This is how you store the harvest from your vegetable garden
More and more people, also in the big city, grow their own fruit and vegetables. August is the harvest month for many fruits and vegetables. That means more lettuce, zucchini, cauliflower, rosemary or chives than you can handle in your meal in the coming weeks. There is also a threat of a surplus of fruit such as red currants, blueberries, blackberries, peaches, plums and figs. How do you store extra fruit and vegetables without losing the vitamins?
Tip 1: Freeze and thaw
Freezing is a quick and easy way to store your vegetables, herbs and fruits. Freezing does not adversely affect the vitamin content of foods.
Some fruits and vegetables must be blanched before freezing. This destroys the enzymes that cause the quality to deteriorate. This blanching can cause a loss of vitamin C (15 to 20 percent). Make sure you cool the blanched vegetables well and quickly under cold running water or in an ice bath. As a result, vegetables keep their color and the nutritional value is preserved as much as possible. During the storage of frozen food, the vitamins are generally well preserved. Make sure that the packaging is sealed airtight.
When defrosting your fruit and vegetables, some vitamins are also lost. With pureed or finely chopped vegetables and fruit, this is more than with coarser cut products. Therefore, do not cut your fruit and vegetables too small when you freeze them.

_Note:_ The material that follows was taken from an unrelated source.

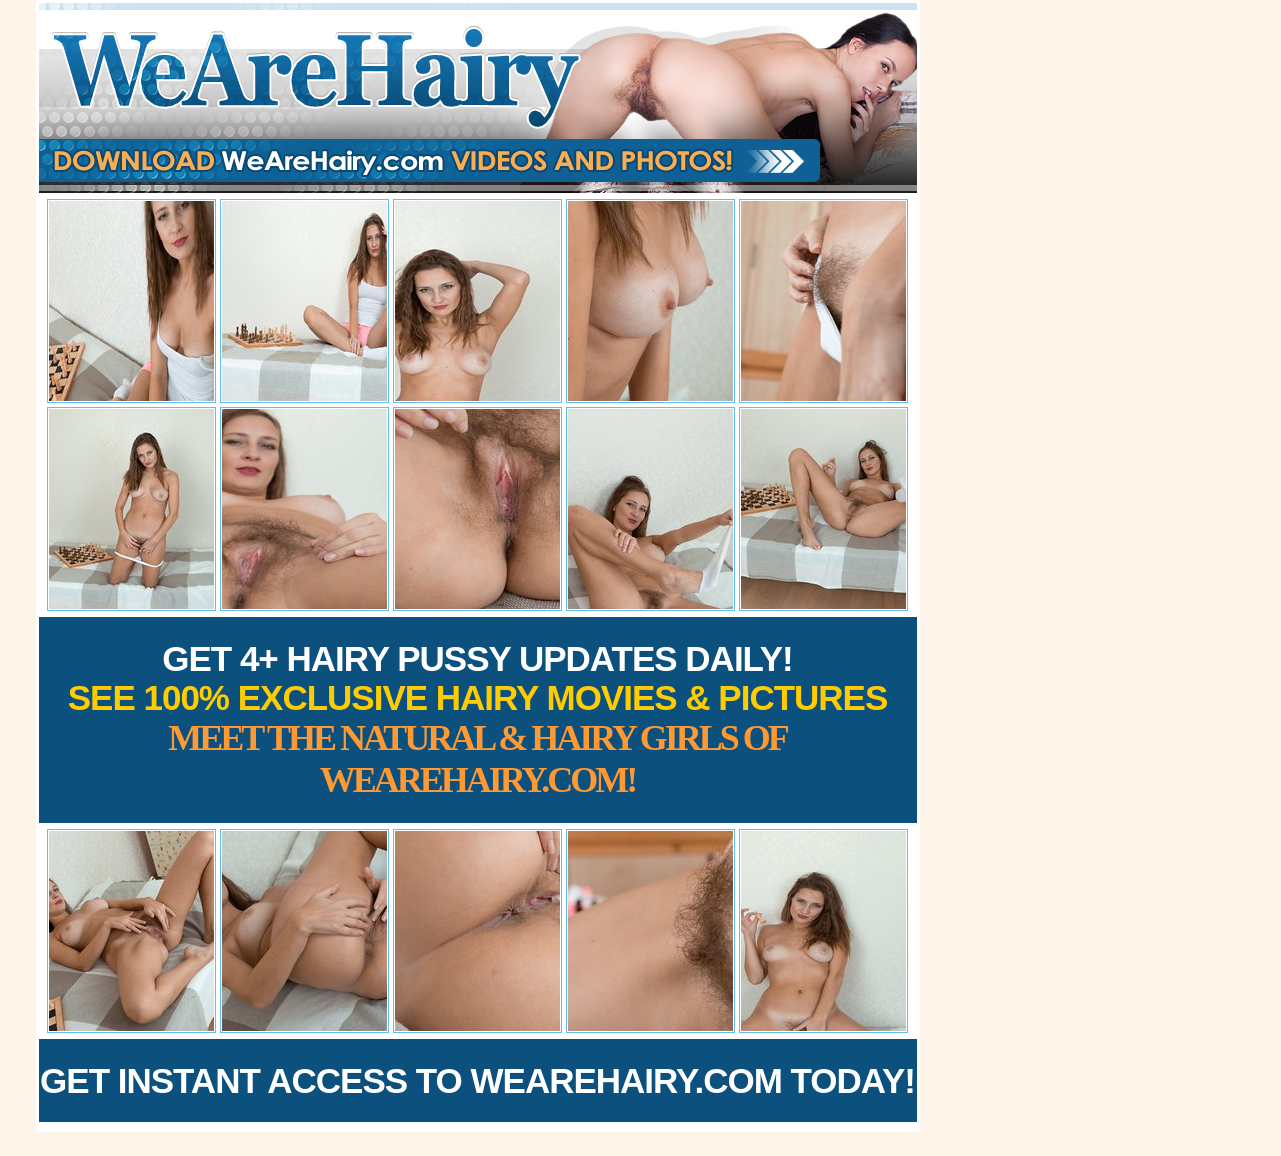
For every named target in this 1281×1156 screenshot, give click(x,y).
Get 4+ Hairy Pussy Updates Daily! (478, 719)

Tip 2: From grandmother’s time: wecken
You can also store fruits and vegetables. Because you heat the products during pre-cooking, you also lose some vitamins. When preserving vegetables, it is best to add vinegar. This prevents botulism (poisoning by a bacterium). This is not necessary when preserving fruit because it naturally contains acids that the bacteria in question do not like.
Tip 3: Exchange
You die in the carrots and courgettes, while someone else has a lot of beet and cabbage. You can use the website vegetable swapping.nl trade part of your harvest with people nearby. This prevents food waste, is easy and costs nothing at all. What a good initiative!
Tip 4: Drying
Have you ever thought about drying your fruits and herbs? The drying process is traditionally done by placing it in the sun or heating it in some other way. Also here you lose some vitamins (especially vitamins C, E and some B vitamins) by heating and the taste can change.
Tip 5: Make it jam
You can of course also process your vegetables and especially fruit into a tasty jam. The disadvantage of this, however, is that some of the vitamins are lost due to cooking and that it contains a relatively large amount of sugar. But homemade jam is of course much tastier than a jar from the supermarket.
Process immediately
If you want to take full advantage of the vitamins in your home-grown fruits and vegetables, process them immediately after harvesting. If you do this in the right way, you can enjoy your own vegetable garden in the coming winter months and benefit from the vitamins that it contains naturally.